Brasil se prepara para revolucionar os investimentos sustentáveis globais

Por Marcelo Rodrigues

O Brasil deu um passo histórico que pode transformar o cenário dos investimentos sustentáveis globalmente. No final de agosto, em Brasília, foi finalizado um documento que promete ser um marco na classificação do que realmente é sustentável na economia. A taxonomia* sustentável brasileira coloca o país na vanguarda de uma nova era, redefinindo como lucro e responsabilidade ambiental são encarados.

Mais que um guia técnico, a taxonomia representa um padrão rigoroso que direcionará trilhões de reais em investimentos futuros, separando práticas genuínas de ações que apenas aparentam ser sustentáveis, o chamado greenwashing*. Fruto de um esforço coletivo de mais de 350 pessoas de 63 instituições, o documento reúne 880 páginas cobrindo setores como agricultura, indústria e tecnologia da informação.

O que torna a iniciativa brasileira inovadora é sua abordagem abrangente. Diferente de outros países que priorizaram fatores climáticos e ambientais, o Brasil incluiu objetivos sociais inéditos, como redução das desigualdades de gênero e raça. É a primeira taxonomia no mundo a adotar critérios de justiça social como parte integrante da sustentabilidade, refletindo as prioridades nacionais. Essa ampliação pode influenciar globalmente, inspirando novas abordagens que avaliem a relação entre impacto econômico, ambiental e social.

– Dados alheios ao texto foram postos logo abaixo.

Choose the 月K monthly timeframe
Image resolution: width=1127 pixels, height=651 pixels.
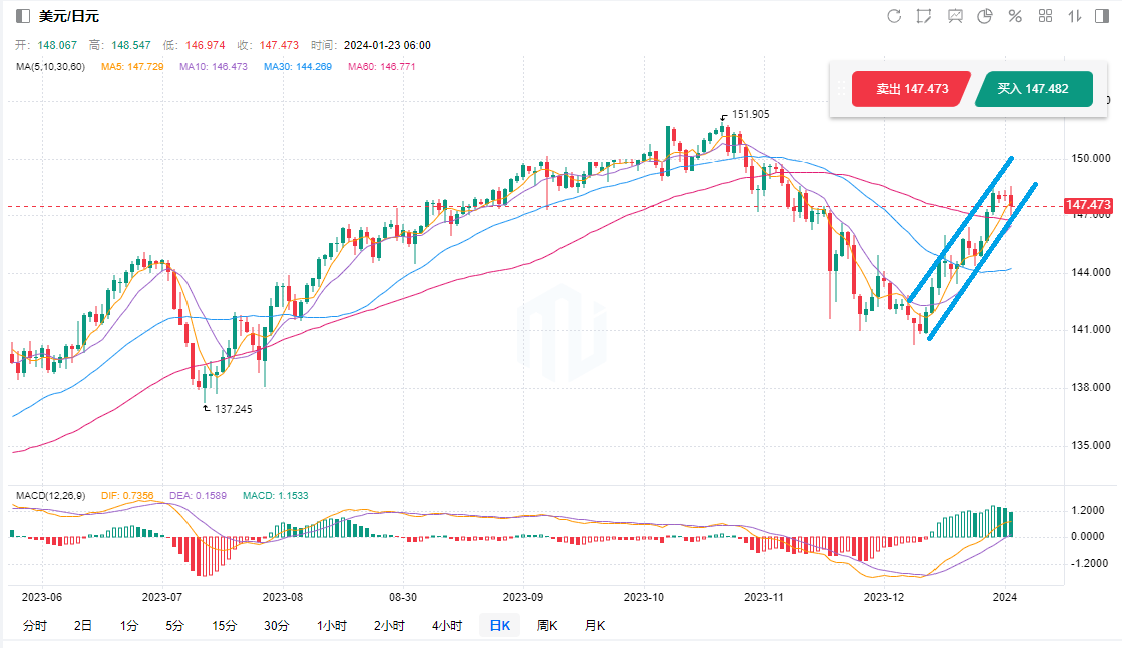pyautogui.click(x=595, y=626)

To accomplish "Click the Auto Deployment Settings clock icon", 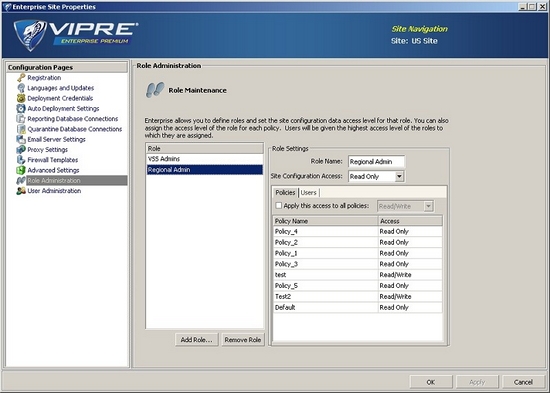I will [21, 108].
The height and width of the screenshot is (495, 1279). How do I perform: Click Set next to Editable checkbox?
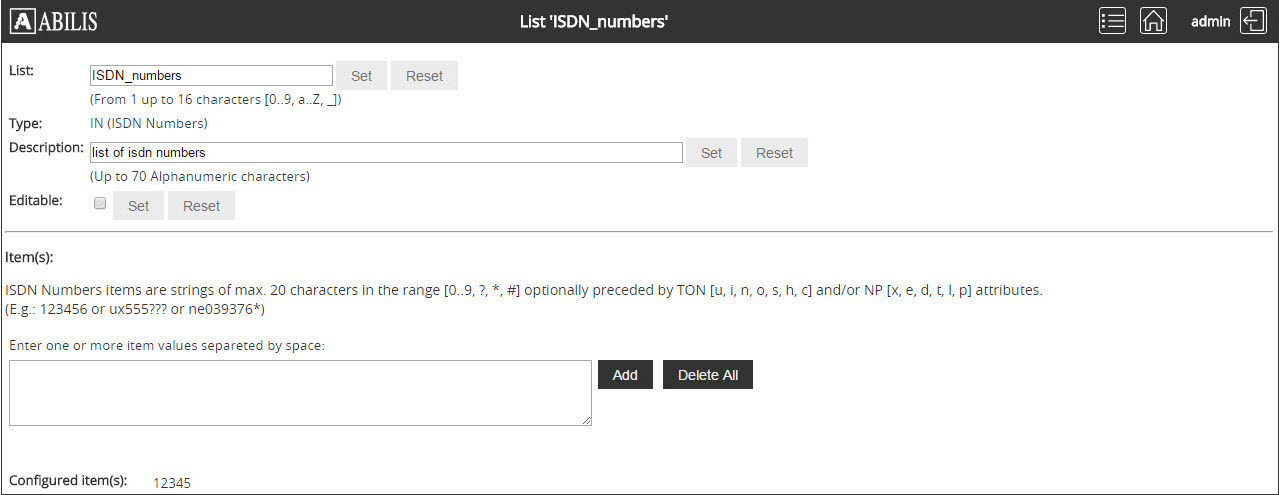pyautogui.click(x=138, y=206)
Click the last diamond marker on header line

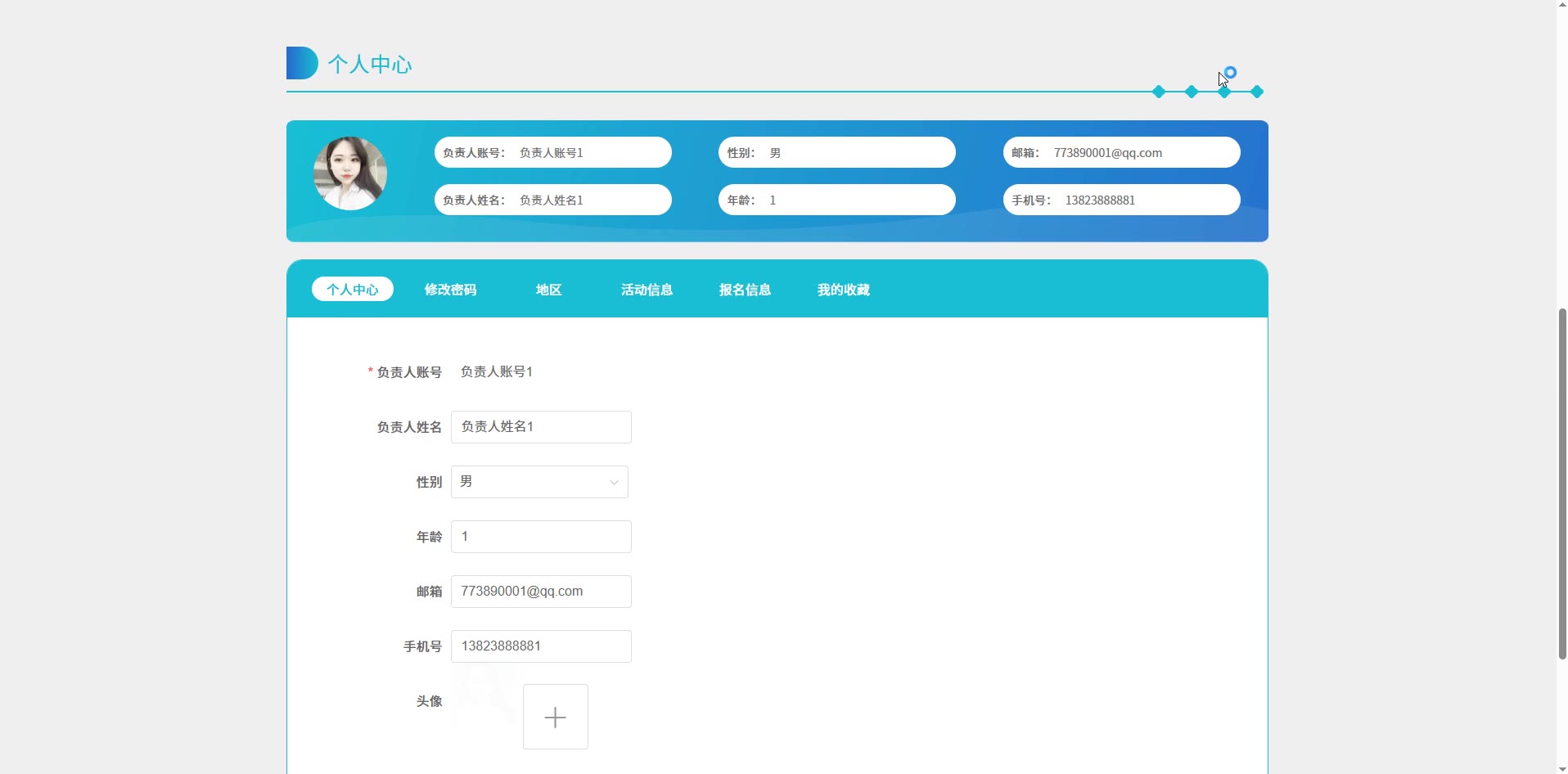[1257, 92]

Inicialmente, a taxonomia abrange oito setores estratégicos conforme a classificação das atividades econômicas brasileiras. Cada setor foi analisado para identificar práticas que promovam a mitigação climática, adaptação às mudanças ambientais e combate às desigualdades socioeconômicas. Essa visão holística afirma que o crescimento sustentável é inseparável da equidade social, estabelecendo novos padrões para políticas ambientais e investimentos.

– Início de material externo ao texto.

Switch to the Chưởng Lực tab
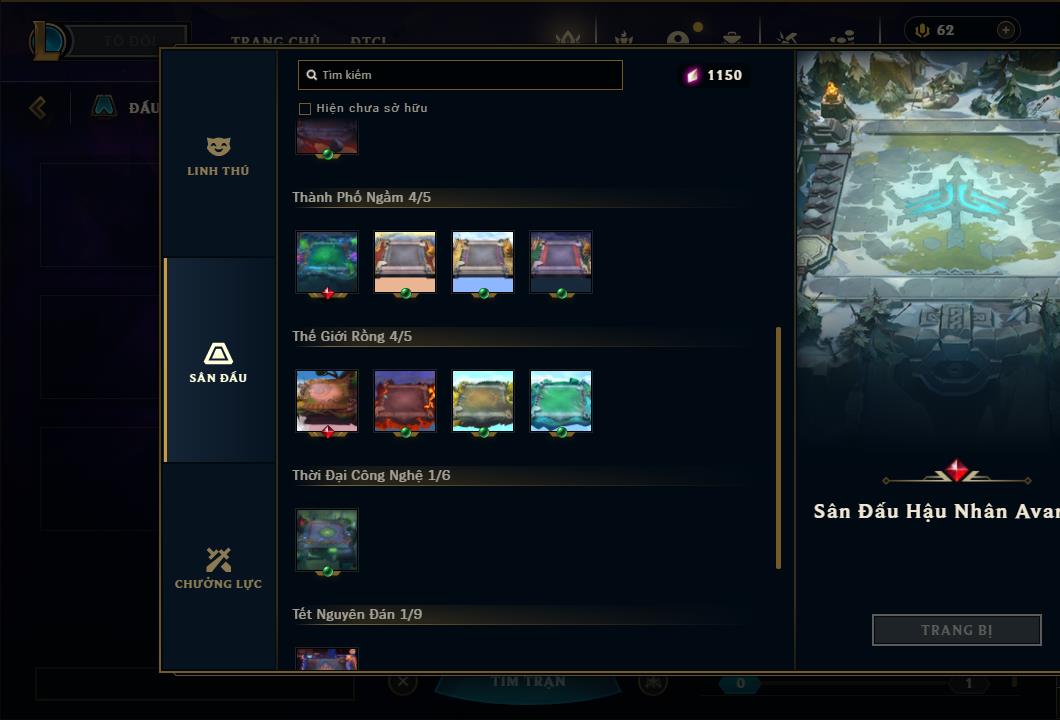Image resolution: width=1060 pixels, height=720 pixels. tap(218, 568)
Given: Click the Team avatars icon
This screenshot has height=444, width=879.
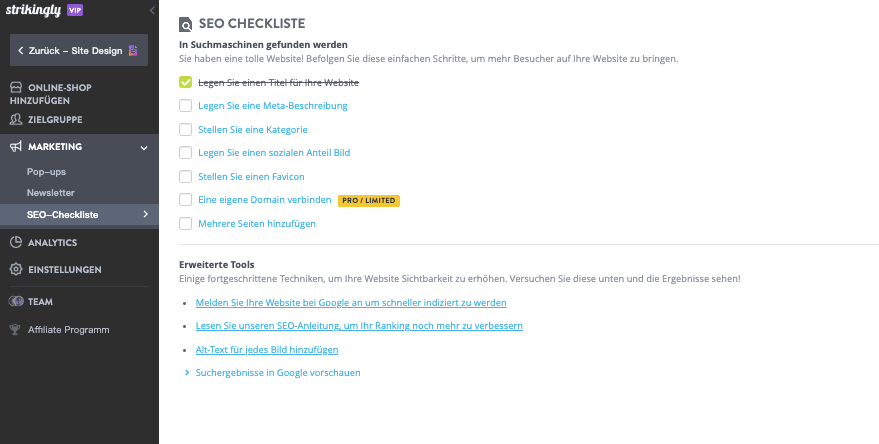Looking at the screenshot, I should click(x=16, y=301).
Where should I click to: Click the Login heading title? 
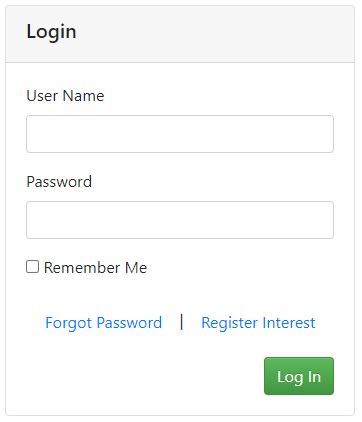(51, 32)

O momento para sua implementação é estratégico. Com a COP 30 se aproximando em Belém, o Brasil se posiciona como líder nas discussões sobre interoperabilidade entre classificações sustentáveis globais. A ambição do país de criar uma “supertaxonomia” que harmonize diversos sistemas reflete um possível modelo para a cooperação internacional em sustentabilidade.

Para investidores e empresas, o documento serve como guia definitivo, reduzindo incertezas sobre a classificação de atividades sustentáveis. Assim, põe fim ao greenwashing, estabelecendo critérios objetivos e científicos para avaliar alegações ambientais e sociais. Grandes corporações e instituições financeiras serão as primeiras impactadas, seguidas por adaptações para empresas menores. O escopo se expandirá nas próximas edições, incluindo setores como minerais críticos, veículos automotores e bioeconomia.

Além de uma ferramenta técnica, a taxonomia simboliza a mudança na visão do Brasil sobre desenvolvimento econômico: crescimento, proteção ambiental e justiça social são objetivos complementares, não conflitantes. Essa iniciativa reforça compromissos climáticos internacionais do Brasil e pode servir de inspiração global, consolidando um novo paradigma que coloca a equidade social no centro das políticas de sustentabilidade.

Com essa liderança, o país demonstra que verdadeira sustentabilidade exige integração de aspectos econômicos, ambientais e sociais. A taxonomia sustentável brasileira não é apenas um avanço nacional, mas um modelo que pode redefinir padrões globais, promovendo um futuro mais justo e sustentável para todos.

Marcelo Rodrigues, é advogado especialista em direito ambiental e urbanístico, consultor técnico em sustentabilidade da Prefeitura Municipal de Caruaru, ex-Secretário de Meio Ambiente do Recife.

*Taxonomia: ajuda a identificar quais atividades ou práticas podem ser consideradas sustentáveis e quais não são, com base em critérios claros e objetivos.

*Greenwashing: quando uma empresa ou organização finge ser sustentável ou ecológica, mas, na prática, não adota ações reais para proteger o meio ambiente.